We had one incident with the last lock gate on the last lock on the Stratford. The bloody gate wouldn’t close completely. I sat there in the boat waiting for Wendy to open the gate and nothing. I shouted across the pound what was the problem. She just said it filling slowly. Clearly there was an issue though since it just wouldn’t fill and when I decided to pull over, I was grounding – an indication that we’d nearly emptied the damned pound! A good old-fashioned leap from me and I was on dry land, investigating the issue. Yes, the last lock gate was jammed open and water was pouring through it. We’d never be able to fill the lock, it was like trying to run a bath with the plug out. A bystander came up with the idea of flushing the lock. In other words, try and fill it but with the front gate wide open for a few seconds. That might shift what ever it was. We tried this and then I realised out boat was worse off, sitting at an angle dry land almost, with the keel exposed – I could even see the propeller!

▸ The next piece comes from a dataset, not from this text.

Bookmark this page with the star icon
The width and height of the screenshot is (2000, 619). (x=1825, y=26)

After a bit of hydromatics (new word, I just made it up!), we agreed to call British Waterways and they turned up fairly rapidly to see what they could do. A longer wait and mega-man Ian turns up. Blimey, he’s a strapping bloke this Ian! Massive. He ends up in the drink with his dry suit on and finds a log jamming the gate. Eventually we’re on our way again.
So, after three days in Stratford, moored next to Mike and Jackie – and having dinner with Marcus and Tracey and the following night with John and Lutty, we untied and went on our way. However not only had my mascot duck been kidnapped (which is rather funny and I got it back) we had to endure a bloody racket from some Univerity students who had drunk far too much. They were still dancing on the roof at 4:30am in the morning. One even went to sleep up there. We followed them home for a while back up the lock system. They were still partying!

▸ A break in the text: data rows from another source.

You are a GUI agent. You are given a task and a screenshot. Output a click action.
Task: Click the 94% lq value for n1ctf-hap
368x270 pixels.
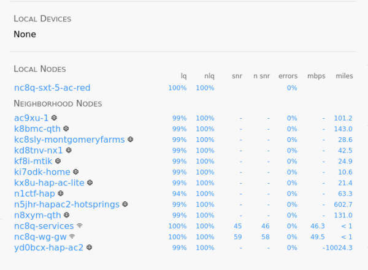click(180, 194)
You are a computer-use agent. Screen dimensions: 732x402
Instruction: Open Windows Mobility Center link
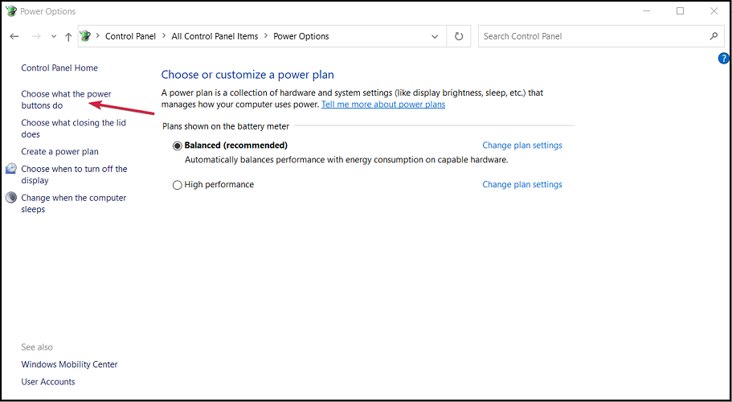coord(69,364)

Just before leaving on Sunday, we managed to grab a quick pump-out, fill with water and cruised up the Avon for 20 minutes. Finally at about 2:00pm, we made our way through the first dozen or so locks, leaving us with one big push on Easter Monday where we managed to get all the way to Knowle locks.

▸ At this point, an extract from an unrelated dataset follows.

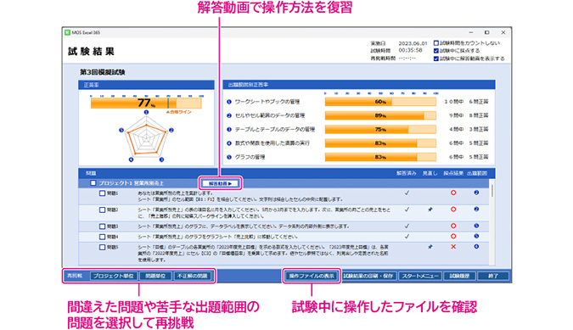Click 不正解の問題 retry button
573x330 pixels.
192,276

In terms of engineering issues this trip, the bloody toilet seems to get stuck on every second flush or so. I’ve no idea why. I did find some wire shoved up the kitchen sink drain-away pipe, there was some plastic bag ties pushed hard up the pipe. I’m wondering if the breather pipe for the black water system might have been tampered with too which means that maybe the tank gets put under pressure and it doesn’t want to accept any more debris until the system has equalised. I have just thought that first flush of the day normally works. I think I’m on to something here. I’ll work out a way of checking this.
There’s still an odour from the master bedroom. This is where we had the leak last year. It dried out but still causes this stale smell. I wonder how long it will keep up?
I want a battery management information system. I have little idea about power consumption because I don’t have a power meter. Victron Energy do a really cool meter called a BMV-600 with is just ideal. It has a programable relay so there’s some interesting thoughts working in my head about starting the engine automatically if the house batteries start to run dry. Watch this space.